The Reliance Tipple is the site of two coal tipples associated with coal production at Reliance, Wyoming. The first tipple was built in 1910 and used until 1936. The wood structure was built on a sandstone foundation and served Reliance Mines No. 1 through No. 6. The perishable portions of the earlier tipple have disappeared, leaving only the sandstone foundations and some artifacts buried in the tailings pile.

The second tipple was built in 1936 when Reliance Mine No. 7 was opened. The new tipple was built more durably of concrete and steel. This tipple operated until 1955, when the Union Pacific Railroad, the chief consumer of the mine's coal, phased out steam locomotives.

The tipple operated as a sorting station for coal to be shipped from the Reliance Mine. Loaded coal cars filled with mined coal were moved to a rotary car dumper at the south end of the tipple. The coal was dumped into a hopper, then moved to a shaker screen that sorted the coal by size. After sorting to slack, or powdered, nut, egg and lump, the coal went to a sorting table where debris was removed by hand. The sorted and inspected coal then went to chutes and hoppers for storage. Much of this equipment remains at the site.

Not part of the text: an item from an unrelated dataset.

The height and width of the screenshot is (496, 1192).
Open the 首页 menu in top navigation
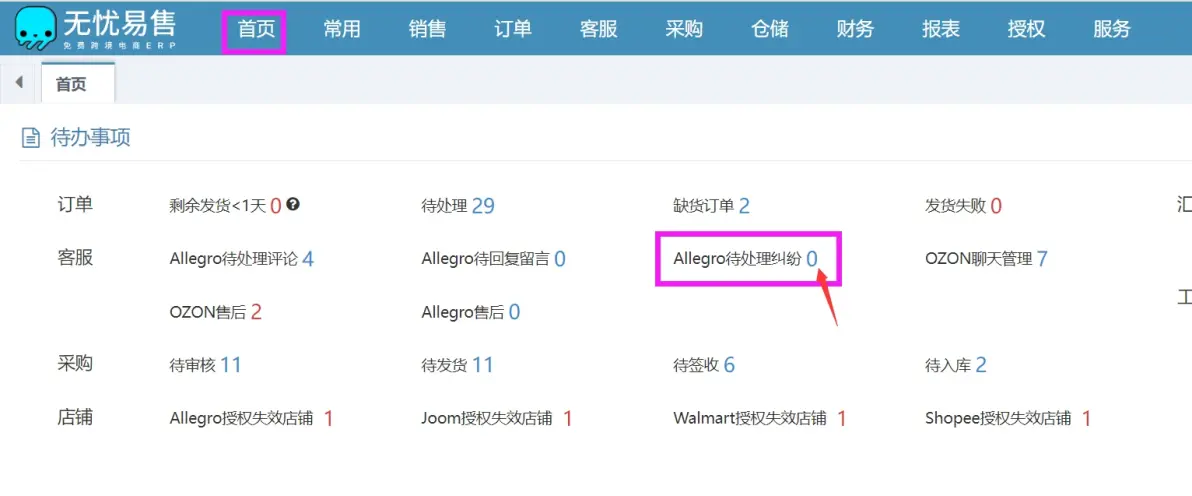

The Reliance mines were opened in 1906-1907 to meet increasing demand for coal. The Reliance mines were among many in the area that exploited four mining districts in Sweetwater County; Rock Springs, Superior, Point of Rocks and Black Butte. The Reliance Mines were part of the Rock Springs district. Rail spurs were built to central points in each district to collect and ship coal. Production increased to the end of World War I then declined, picking up only in the mid-1930s. The second tipple was built at Reliance in 1936, primarily for Mine no. 7 as well as 1 and 4. During World War II production peaked at 1.4 million tons per year. Activity declined after that, and the Reliance mines closed for good in 1955.